*** Data extracts ***

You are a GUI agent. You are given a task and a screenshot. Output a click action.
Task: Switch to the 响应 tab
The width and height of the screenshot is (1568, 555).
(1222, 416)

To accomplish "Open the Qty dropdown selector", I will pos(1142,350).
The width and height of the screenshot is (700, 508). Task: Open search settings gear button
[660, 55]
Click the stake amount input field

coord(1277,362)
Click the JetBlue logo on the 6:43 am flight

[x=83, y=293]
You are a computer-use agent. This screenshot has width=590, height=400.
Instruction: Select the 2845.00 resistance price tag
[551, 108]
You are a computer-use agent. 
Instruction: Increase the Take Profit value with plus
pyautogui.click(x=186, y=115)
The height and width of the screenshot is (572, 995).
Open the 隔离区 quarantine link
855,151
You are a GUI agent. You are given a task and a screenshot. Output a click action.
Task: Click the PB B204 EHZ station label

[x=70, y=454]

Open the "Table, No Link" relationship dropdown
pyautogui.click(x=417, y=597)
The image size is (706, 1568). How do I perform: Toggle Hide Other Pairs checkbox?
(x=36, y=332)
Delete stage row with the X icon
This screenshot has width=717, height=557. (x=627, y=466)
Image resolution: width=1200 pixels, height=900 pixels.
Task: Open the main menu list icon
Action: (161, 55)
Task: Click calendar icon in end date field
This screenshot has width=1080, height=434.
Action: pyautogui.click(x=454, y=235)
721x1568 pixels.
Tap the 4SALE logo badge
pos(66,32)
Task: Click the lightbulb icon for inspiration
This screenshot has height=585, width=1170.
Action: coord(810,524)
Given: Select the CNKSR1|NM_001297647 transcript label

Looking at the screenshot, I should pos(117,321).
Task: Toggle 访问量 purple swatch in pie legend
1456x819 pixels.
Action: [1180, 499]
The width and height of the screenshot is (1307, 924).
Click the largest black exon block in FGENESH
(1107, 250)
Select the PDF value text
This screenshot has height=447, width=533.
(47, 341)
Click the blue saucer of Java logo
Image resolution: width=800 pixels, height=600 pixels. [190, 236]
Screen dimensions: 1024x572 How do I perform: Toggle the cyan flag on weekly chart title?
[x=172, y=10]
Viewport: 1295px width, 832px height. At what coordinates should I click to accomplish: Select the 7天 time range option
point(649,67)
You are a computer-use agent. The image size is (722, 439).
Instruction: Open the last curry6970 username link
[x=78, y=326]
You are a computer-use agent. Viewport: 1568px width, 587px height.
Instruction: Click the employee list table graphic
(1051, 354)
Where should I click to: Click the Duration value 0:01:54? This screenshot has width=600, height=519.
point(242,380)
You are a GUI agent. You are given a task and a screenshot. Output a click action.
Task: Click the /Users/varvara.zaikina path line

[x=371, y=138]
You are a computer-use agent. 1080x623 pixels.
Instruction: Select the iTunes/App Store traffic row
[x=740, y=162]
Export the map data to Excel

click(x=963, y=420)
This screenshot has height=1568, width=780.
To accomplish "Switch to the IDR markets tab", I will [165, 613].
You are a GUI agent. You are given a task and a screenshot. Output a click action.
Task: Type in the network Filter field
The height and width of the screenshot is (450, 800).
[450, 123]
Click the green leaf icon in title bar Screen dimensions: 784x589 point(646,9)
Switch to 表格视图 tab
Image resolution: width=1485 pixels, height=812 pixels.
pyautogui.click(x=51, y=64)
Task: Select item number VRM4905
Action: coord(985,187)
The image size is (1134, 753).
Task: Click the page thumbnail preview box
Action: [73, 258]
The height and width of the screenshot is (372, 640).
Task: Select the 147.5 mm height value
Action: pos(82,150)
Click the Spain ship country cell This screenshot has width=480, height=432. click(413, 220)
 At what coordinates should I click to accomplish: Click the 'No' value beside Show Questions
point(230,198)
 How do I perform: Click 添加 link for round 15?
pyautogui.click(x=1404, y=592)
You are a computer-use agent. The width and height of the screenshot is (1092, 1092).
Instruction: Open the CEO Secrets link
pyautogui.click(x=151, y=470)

*** End of Data extracts ***

■ **Task to carry out**
Leaving no line out, return the data above verbatim.

■ **Solution to this task**
You are a GUI agent. You are given a task and a screenshot. Output a click action.
Task: Switch to the 响应 tab
The width and height of the screenshot is (1568, 555).
(1222, 416)

To accomplish "Open the Qty dropdown selector", I will pos(1142,350).
The width and height of the screenshot is (700, 508). Task: Open search settings gear button
[660, 55]
Click the stake amount input field

coord(1277,362)
Click the JetBlue logo on the 6:43 am flight

[x=83, y=293]
You are a computer-use agent. This screenshot has width=590, height=400.
Instruction: Select the 2845.00 resistance price tag
[551, 108]
You are a computer-use agent. 
Instruction: Increase the Take Profit value with plus
pyautogui.click(x=186, y=115)
The height and width of the screenshot is (572, 995).
Open the 隔离区 quarantine link
855,151
You are a GUI agent. You are given a task and a screenshot. Output a click action.
Task: Click the PB B204 EHZ station label

[x=70, y=454]

Open the "Table, No Link" relationship dropdown
pyautogui.click(x=417, y=597)
The image size is (706, 1568). How do I perform: Toggle Hide Other Pairs checkbox?
(x=36, y=332)
Delete stage row with the X icon
This screenshot has width=717, height=557. (x=627, y=466)
Image resolution: width=1200 pixels, height=900 pixels.
Task: Open the main menu list icon
Action: (161, 55)
Task: Click calendar icon in end date field
This screenshot has width=1080, height=434.
Action: pyautogui.click(x=454, y=235)
721x1568 pixels.
Tap the 4SALE logo badge
pos(66,32)
Task: Click the lightbulb icon for inspiration
This screenshot has height=585, width=1170.
Action: coord(810,524)
Given: Select the CNKSR1|NM_001297647 transcript label

Looking at the screenshot, I should pos(117,321).
Task: Toggle 访问量 purple swatch in pie legend
1456x819 pixels.
Action: [1180, 499]
The width and height of the screenshot is (1307, 924).
Click the largest black exon block in FGENESH
(1107, 250)
Select the PDF value text
This screenshot has height=447, width=533.
(47, 341)
Click the blue saucer of Java logo
Image resolution: width=800 pixels, height=600 pixels. [190, 236]
Screen dimensions: 1024x572 How do I perform: Toggle the cyan flag on weekly chart title?
[x=172, y=10]
Viewport: 1295px width, 832px height. At what coordinates should I click to accomplish: Select the 7天 time range option
point(649,67)
You are a computer-use agent. The image size is (722, 439).
Instruction: Open the last curry6970 username link
[x=78, y=326]
You are a computer-use agent. Viewport: 1568px width, 587px height.
Instruction: Click the employee list table graphic
(1051, 354)
Where should I click to: Click the Duration value 0:01:54? This screenshot has width=600, height=519.
point(242,380)
You are a GUI agent. You are given a task and a screenshot. Output a click action.
Task: Click the /Users/varvara.zaikina path line

[x=371, y=138]
You are a computer-use agent. 1080x623 pixels.
Instruction: Select the iTunes/App Store traffic row
[x=740, y=162]
Export the map data to Excel

click(x=963, y=420)
This screenshot has height=1568, width=780.
To accomplish "Switch to the IDR markets tab", I will [165, 613].
You are a GUI agent. You are given a task and a screenshot. Output a click action.
Task: Type in the network Filter field
The height and width of the screenshot is (450, 800).
[450, 123]
Click the green leaf icon in title bar Screen dimensions: 784x589 point(646,9)
Switch to 表格视图 tab
Image resolution: width=1485 pixels, height=812 pixels.
pyautogui.click(x=51, y=64)
Task: Select item number VRM4905
Action: coord(985,187)
The image size is (1134, 753).
Task: Click the page thumbnail preview box
Action: [73, 258]
The height and width of the screenshot is (372, 640).
Task: Select the 147.5 mm height value
Action: pos(82,150)
Click the Spain ship country cell This screenshot has width=480, height=432. click(413, 220)
 At what coordinates should I click to accomplish: Click the 'No' value beside Show Questions
point(230,198)
 How do I perform: Click 添加 link for round 15?
pyautogui.click(x=1404, y=592)
You are a computer-use agent. The width and height of the screenshot is (1092, 1092).
Instruction: Open the CEO Secrets link
pyautogui.click(x=151, y=470)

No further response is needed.